Intervention à l'Assemblée nationale – 2e séance du 7 novembre 1964

(Les expositions internationales, les activités du Ministère, les Maisons de la culture, la France «générosité du monde»)

 

         Monsieur le Président, Mesdames, Messieurs, je suis beaucoup plus d'accord avec MM. les rapporteurs qu'ils ne le pensent et je vais l'expliquer tout à l'heure.

         On m'a demandé d'écourter les débats. J'y suis tout à fait disposé. Dans ces conditions, le plus raisonnable serait, me semble-t-il, de procéder comme nous l'avons fait l'année dernière. Je ne répondrai donc pas à la tribune aux questions de détail, me réservant de reprendre avec chacun des rapporteurs les points litigieux afin de les régler avec eux ou en commission. En revanche, je répondrai à la tribune aux questions d'un intérêt général ou qui présentent un caractère politique.

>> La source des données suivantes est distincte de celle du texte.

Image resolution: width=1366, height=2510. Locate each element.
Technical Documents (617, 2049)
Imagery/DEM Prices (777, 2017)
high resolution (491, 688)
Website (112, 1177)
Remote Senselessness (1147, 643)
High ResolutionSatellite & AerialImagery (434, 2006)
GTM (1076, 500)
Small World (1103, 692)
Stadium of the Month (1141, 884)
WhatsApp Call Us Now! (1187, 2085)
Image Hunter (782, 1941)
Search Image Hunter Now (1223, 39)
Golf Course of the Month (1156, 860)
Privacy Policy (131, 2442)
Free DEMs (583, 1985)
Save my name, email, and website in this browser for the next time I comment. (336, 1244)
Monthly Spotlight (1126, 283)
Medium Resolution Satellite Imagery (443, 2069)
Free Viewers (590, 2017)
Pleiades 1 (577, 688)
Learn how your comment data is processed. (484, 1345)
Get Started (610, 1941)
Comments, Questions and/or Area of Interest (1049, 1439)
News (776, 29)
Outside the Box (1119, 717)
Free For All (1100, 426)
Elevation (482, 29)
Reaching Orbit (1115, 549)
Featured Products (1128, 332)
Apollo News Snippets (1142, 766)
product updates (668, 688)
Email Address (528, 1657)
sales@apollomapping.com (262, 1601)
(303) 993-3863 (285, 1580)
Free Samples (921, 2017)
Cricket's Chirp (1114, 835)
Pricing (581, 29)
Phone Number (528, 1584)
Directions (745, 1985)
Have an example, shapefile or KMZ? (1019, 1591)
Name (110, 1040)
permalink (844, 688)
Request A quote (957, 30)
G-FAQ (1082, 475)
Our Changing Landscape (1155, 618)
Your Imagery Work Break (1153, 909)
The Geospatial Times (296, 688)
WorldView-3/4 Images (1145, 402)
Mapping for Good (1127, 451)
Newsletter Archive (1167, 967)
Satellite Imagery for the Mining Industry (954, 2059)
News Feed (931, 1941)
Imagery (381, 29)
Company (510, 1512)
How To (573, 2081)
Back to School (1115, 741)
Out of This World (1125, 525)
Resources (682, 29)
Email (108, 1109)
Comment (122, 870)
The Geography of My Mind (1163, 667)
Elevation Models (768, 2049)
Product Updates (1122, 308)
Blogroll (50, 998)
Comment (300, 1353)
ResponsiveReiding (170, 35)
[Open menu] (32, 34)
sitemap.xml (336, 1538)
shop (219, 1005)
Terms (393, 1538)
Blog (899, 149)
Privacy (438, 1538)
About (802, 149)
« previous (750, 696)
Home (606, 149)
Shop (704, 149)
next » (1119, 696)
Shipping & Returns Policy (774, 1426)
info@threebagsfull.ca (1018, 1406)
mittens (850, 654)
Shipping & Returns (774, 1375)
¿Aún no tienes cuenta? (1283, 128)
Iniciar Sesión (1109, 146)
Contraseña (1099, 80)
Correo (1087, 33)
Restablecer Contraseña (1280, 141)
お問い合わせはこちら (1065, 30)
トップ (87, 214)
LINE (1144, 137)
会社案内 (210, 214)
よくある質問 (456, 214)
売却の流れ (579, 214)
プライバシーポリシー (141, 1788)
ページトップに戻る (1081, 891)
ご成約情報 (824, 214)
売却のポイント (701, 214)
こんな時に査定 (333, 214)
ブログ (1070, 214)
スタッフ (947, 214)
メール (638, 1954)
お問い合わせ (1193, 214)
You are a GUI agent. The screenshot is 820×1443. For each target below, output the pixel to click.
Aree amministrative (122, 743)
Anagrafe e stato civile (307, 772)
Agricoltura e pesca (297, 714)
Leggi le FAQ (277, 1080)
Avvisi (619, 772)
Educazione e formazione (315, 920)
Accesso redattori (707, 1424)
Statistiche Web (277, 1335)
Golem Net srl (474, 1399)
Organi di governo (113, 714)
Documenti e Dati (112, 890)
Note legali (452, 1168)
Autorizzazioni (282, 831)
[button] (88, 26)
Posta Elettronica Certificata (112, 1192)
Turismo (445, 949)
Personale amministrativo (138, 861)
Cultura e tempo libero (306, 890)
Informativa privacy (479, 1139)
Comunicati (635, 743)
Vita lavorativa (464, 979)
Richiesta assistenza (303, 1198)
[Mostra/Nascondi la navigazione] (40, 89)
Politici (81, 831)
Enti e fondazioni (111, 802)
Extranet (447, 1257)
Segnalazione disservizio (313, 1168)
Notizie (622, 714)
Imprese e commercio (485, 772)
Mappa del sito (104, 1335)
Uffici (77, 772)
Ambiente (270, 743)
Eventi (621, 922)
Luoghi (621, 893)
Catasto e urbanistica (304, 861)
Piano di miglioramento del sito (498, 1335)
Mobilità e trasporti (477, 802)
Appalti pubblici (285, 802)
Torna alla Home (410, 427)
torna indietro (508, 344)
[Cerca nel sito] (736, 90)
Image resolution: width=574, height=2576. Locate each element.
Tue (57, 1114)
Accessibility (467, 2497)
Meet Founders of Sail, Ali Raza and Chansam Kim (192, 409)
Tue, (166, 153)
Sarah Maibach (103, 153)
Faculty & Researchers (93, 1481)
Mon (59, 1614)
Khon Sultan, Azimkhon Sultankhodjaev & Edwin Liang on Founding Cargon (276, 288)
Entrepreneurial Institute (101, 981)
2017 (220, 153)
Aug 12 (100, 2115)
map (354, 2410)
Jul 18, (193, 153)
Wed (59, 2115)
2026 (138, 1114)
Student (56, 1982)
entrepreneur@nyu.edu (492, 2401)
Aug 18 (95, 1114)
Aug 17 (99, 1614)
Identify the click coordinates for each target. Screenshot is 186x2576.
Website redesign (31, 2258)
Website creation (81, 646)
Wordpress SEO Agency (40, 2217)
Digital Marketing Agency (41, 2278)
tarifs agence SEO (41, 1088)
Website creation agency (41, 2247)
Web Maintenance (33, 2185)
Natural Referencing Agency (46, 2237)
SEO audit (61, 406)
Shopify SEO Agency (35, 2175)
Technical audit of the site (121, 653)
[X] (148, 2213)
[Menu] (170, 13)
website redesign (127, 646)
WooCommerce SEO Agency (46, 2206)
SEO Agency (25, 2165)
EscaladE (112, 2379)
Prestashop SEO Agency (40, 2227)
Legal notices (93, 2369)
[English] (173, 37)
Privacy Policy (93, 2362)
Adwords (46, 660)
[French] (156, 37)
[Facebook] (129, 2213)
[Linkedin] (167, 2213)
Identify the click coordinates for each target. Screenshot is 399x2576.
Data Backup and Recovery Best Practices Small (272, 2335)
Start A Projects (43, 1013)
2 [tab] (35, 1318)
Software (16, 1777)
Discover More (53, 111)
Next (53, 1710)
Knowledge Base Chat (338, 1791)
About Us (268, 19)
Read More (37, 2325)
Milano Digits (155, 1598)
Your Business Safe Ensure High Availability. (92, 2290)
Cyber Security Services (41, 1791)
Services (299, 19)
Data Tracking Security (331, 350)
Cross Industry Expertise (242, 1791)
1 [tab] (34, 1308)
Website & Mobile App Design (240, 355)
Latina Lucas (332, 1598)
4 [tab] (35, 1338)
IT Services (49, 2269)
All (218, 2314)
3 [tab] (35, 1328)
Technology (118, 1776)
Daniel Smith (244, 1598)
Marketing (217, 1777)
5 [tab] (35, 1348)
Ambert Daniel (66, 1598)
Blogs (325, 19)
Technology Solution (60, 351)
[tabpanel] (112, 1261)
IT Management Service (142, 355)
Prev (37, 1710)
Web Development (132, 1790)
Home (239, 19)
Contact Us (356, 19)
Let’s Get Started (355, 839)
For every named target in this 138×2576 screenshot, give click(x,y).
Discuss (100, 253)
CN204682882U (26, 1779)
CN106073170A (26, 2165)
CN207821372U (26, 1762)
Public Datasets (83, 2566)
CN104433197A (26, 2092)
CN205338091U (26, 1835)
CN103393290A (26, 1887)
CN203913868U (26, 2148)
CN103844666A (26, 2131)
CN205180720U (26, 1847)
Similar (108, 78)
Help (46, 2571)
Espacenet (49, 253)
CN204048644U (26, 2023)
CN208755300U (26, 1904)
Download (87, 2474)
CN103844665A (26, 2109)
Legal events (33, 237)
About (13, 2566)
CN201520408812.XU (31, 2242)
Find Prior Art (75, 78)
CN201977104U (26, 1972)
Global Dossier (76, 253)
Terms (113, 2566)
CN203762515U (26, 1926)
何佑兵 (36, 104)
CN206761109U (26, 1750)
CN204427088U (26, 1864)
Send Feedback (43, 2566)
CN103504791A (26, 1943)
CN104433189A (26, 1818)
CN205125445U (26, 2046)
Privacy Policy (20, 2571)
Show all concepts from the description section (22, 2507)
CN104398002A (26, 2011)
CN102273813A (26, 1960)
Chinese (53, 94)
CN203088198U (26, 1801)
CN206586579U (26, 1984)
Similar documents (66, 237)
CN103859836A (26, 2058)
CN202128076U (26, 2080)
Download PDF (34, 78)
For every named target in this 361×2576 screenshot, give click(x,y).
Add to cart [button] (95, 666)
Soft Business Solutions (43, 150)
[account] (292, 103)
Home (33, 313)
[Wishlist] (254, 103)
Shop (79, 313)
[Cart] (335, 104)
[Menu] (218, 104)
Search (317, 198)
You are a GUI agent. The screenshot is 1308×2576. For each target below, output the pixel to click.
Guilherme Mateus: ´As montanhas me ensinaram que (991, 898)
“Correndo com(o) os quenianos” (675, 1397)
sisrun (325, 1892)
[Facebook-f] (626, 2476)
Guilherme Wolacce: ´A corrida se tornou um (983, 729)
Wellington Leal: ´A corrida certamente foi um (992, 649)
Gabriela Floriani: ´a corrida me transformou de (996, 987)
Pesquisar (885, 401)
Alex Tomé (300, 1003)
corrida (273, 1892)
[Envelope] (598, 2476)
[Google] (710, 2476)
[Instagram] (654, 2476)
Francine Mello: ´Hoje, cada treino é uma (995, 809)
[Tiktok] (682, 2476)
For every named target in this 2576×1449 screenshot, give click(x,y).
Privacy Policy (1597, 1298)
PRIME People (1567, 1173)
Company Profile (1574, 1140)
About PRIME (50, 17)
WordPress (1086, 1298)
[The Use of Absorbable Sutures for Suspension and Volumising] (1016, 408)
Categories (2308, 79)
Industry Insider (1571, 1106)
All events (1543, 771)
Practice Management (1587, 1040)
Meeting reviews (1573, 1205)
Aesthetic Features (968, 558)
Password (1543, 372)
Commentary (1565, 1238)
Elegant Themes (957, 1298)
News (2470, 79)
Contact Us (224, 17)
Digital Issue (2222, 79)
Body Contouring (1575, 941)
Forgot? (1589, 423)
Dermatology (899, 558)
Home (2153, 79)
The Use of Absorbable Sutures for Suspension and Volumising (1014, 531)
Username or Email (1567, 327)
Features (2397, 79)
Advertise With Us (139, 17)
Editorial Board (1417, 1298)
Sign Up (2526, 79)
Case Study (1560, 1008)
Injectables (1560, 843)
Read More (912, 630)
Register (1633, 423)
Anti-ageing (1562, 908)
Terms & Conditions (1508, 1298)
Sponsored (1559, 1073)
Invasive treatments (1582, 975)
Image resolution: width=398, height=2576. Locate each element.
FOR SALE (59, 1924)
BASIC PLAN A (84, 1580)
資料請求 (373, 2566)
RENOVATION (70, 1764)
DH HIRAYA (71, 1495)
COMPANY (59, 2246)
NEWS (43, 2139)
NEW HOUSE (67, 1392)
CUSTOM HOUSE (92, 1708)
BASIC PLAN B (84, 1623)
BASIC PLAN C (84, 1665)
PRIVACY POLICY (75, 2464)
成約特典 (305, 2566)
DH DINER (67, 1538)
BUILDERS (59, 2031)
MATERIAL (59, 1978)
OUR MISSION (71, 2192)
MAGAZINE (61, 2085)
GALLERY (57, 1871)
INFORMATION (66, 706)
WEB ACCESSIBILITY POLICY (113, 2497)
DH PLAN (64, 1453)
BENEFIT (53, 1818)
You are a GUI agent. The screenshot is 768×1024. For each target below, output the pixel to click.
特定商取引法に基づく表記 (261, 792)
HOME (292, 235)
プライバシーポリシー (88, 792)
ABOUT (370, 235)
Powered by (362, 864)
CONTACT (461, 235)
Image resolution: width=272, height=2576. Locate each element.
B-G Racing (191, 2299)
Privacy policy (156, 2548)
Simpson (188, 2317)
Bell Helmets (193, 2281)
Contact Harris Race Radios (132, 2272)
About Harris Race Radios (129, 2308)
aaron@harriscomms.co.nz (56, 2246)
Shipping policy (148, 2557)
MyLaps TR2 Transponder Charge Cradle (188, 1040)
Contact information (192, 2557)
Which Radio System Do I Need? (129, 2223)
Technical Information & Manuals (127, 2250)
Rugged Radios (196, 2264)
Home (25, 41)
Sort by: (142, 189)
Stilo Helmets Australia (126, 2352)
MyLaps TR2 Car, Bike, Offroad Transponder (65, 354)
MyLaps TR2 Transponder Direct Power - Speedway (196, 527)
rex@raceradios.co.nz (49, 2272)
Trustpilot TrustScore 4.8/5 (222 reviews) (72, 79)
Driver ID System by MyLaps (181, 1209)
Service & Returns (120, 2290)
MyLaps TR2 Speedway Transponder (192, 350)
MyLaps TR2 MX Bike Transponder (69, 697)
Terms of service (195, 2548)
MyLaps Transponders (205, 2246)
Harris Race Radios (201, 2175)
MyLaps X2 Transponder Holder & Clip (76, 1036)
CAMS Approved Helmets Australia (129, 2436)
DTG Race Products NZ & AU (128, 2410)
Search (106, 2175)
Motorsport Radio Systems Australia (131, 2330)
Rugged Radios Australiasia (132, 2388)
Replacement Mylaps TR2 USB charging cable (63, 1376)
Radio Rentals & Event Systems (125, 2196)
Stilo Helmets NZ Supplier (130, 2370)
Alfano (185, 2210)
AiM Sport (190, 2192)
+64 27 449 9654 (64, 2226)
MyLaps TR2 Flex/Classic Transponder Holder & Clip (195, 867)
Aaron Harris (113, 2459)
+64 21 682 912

         Je tiens à rendre hommage, tout d'abord, à deux personnes qui nous ont cette année particulièrement aidés : M. le président Jean-Paul Palewski, car la question des secteurs sauvegardés avait l'importance que vous savez, et M. le préfet Haas-Picard.

         Nous avons rencontré auprès de la ville de Paris une aide considérable à laquelle vous serez, je crois, aussi sensibles que moi. Vous allez voir pourquoi.

         Nous avons entendu des critiques. Nous avons surtout lu des rapports exceptionnellement complets. Pour les mêmes raisons que moi, MM. les rapporteurs ont, en quelque sorte, résumé leur rapport oral; mais ceux d'entre vous qui se reporteront aux rapports écrits se trouveront en face d'exposés suffisamment complets pour que je n'aie pas à y revenir.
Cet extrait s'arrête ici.